The 2.7× number is consistent across topologies. AMD Genoa's xGMI3 hop costs 2.1×; older Intel Skylake-SP UPI hops cost 2.4×; Arm Graviton3's mesh hop costs 1.9×. The relative cost is the structural feature; the absolute number depends on the wire and the bandwidth pressure. The point is that the cost is never zero, which means a NUMA-aware allocator is never a no-op — it always saves something, and on a saturated link it saves a lot.
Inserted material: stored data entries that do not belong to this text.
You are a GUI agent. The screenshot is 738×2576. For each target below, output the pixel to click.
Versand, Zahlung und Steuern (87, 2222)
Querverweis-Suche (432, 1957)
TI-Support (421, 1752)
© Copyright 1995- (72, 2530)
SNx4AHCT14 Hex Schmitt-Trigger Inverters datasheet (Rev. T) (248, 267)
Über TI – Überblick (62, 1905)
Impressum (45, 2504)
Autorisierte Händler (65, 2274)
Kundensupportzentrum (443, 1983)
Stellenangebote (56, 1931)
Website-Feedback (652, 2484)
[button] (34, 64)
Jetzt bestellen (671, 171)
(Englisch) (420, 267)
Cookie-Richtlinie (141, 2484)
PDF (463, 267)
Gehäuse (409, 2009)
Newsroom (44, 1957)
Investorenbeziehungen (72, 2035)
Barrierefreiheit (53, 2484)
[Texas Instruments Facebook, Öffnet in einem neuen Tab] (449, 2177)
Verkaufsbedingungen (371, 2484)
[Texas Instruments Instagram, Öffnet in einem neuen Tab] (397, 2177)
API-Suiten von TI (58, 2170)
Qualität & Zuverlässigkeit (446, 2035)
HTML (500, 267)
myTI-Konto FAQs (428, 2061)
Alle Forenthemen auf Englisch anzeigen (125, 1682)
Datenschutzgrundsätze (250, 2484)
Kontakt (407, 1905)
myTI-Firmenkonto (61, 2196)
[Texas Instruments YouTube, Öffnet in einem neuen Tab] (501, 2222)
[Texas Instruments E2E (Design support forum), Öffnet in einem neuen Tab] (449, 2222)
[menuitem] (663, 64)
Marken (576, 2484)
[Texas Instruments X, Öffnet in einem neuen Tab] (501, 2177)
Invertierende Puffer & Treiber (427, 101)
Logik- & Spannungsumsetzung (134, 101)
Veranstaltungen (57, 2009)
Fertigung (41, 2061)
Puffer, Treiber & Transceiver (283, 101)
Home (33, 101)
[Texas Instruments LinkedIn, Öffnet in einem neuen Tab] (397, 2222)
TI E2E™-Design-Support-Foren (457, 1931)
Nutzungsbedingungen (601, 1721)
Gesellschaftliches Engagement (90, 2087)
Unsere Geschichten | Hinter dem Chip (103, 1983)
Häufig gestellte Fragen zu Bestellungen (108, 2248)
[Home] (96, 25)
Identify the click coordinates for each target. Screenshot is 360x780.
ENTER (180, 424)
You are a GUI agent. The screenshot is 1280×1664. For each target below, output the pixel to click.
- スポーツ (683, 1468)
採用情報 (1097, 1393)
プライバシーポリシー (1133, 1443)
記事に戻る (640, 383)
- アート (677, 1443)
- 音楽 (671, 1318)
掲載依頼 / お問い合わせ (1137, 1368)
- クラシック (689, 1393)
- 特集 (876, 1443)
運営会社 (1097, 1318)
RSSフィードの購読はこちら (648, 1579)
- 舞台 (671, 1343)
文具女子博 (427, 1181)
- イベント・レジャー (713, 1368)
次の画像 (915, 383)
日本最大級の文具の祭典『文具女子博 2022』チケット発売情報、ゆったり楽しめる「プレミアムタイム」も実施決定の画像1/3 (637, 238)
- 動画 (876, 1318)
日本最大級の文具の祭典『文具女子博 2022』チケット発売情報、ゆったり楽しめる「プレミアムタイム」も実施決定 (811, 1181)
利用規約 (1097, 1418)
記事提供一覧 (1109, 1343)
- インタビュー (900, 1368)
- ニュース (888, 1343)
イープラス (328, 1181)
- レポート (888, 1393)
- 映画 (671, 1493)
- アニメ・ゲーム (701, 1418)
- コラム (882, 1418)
Sharded data structures: the other half of the story
A NUMA-aware allocator solves the placement problem for objects that one thread owns. It does not solve the problem for objects that multiple threads share. A hash table accessed by 64 threads across 2 sockets will have its buckets scattered across both nodes regardless of which allocator placed them; every lookup is a roughly 50% chance of a remote access. The fix is structural — shard the data structure by socket, so each socket has its own copy of the buckets that its threads touch.
Three patterns dominate Indian production workloads:
Per-socket sharded hash tables. Instead of one ConcurrentHashMap shared by all threads, run two — one per socket — and route lookups based on sched_getcpu() mod 2. Hotstar's session cache uses this; user sessions are sticky to a socket via consistent-hash on user_id, and a session lookup never crosses sockets. Memory cost: 2× (one copy per socket). Throughput gain: 1.6–1.9× vs the shared map under contention.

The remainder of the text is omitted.